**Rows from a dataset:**
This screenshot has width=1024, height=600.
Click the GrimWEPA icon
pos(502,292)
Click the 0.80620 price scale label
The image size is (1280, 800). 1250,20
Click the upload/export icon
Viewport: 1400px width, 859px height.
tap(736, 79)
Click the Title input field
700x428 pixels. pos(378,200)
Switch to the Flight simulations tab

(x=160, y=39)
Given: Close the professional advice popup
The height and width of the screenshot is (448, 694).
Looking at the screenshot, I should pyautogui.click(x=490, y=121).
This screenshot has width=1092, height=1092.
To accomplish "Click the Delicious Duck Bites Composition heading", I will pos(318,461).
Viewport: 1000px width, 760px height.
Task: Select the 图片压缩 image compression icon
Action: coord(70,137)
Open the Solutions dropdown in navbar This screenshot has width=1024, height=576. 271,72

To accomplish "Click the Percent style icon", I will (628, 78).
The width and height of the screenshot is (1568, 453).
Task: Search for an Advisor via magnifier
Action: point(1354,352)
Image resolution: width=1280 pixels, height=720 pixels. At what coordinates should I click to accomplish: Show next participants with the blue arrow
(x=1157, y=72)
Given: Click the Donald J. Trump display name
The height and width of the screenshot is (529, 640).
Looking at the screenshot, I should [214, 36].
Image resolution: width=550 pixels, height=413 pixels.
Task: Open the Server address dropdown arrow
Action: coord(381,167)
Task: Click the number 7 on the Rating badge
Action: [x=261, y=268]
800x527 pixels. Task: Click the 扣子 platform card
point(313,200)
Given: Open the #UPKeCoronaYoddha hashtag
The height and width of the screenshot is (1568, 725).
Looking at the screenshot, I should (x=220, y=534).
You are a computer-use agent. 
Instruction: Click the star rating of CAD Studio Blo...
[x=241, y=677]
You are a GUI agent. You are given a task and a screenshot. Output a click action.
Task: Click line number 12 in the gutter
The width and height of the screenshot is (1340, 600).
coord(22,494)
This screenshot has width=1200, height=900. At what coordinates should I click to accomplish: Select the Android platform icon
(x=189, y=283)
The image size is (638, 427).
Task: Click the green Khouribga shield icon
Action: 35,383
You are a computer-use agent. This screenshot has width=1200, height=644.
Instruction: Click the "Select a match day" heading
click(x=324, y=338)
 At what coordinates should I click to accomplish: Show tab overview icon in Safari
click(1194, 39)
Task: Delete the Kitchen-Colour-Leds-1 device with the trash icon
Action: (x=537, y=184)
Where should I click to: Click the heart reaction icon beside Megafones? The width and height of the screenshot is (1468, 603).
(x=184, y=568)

**Problem to solve:**
Copy out all of the data above, substituting "Directive" for every occurrence of "Instruction" and keeping everything else unchanged.

**The reply:**
This screenshot has width=1024, height=600.
Click the GrimWEPA icon
pos(502,292)
Click the 0.80620 price scale label
The image size is (1280, 800). 1250,20
Click the upload/export icon
Viewport: 1400px width, 859px height.
tap(736, 79)
Click the Title input field
700x428 pixels. pos(378,200)
Switch to the Flight simulations tab

(x=160, y=39)
Given: Close the professional advice popup
The height and width of the screenshot is (448, 694).
Looking at the screenshot, I should pyautogui.click(x=490, y=121).
This screenshot has width=1092, height=1092.
To accomplish "Click the Delicious Duck Bites Composition heading", I will pos(318,461).
Viewport: 1000px width, 760px height.
Task: Select the 图片压缩 image compression icon
Action: coord(70,137)
Open the Solutions dropdown in navbar This screenshot has width=1024, height=576. 271,72

To accomplish "Click the Percent style icon", I will (628, 78).
The width and height of the screenshot is (1568, 453).
Task: Search for an Advisor via magnifier
Action: point(1354,352)
Image resolution: width=1280 pixels, height=720 pixels. At what coordinates should I click to accomplish: Show next participants with the blue arrow
(x=1157, y=72)
Given: Click the Donald J. Trump display name
The height and width of the screenshot is (529, 640).
Looking at the screenshot, I should [214, 36].
Image resolution: width=550 pixels, height=413 pixels.
Task: Open the Server address dropdown arrow
Action: coord(381,167)
Task: Click the number 7 on the Rating badge
Action: [x=261, y=268]
800x527 pixels. Task: Click the 扣子 platform card
point(313,200)
Given: Open the #UPKeCoronaYoddha hashtag
The height and width of the screenshot is (1568, 725).
Looking at the screenshot, I should (x=220, y=534).
You are a computer-use agent. 
Directive: Click the star rating of CAD Studio Blo...
[x=241, y=677]
You are a GUI agent. You are given a task and a screenshot. Output a click action.
Task: Click line number 12 in the gutter
The width and height of the screenshot is (1340, 600).
coord(22,494)
This screenshot has width=1200, height=900. At what coordinates should I click to accomplish: Select the Android platform icon
(x=189, y=283)
The image size is (638, 427).
Task: Click the green Khouribga shield icon
Action: 35,383
You are a computer-use agent. This screenshot has width=1200, height=644.
Directive: Click the "Select a match day" heading
click(x=324, y=338)
 At what coordinates should I click to accomplish: Show tab overview icon in Safari
click(1194, 39)
Task: Delete the Kitchen-Colour-Leds-1 device with the trash icon
Action: (x=537, y=184)
Where should I click to: Click the heart reaction icon beside Megafones? The width and height of the screenshot is (1468, 603).
(x=184, y=568)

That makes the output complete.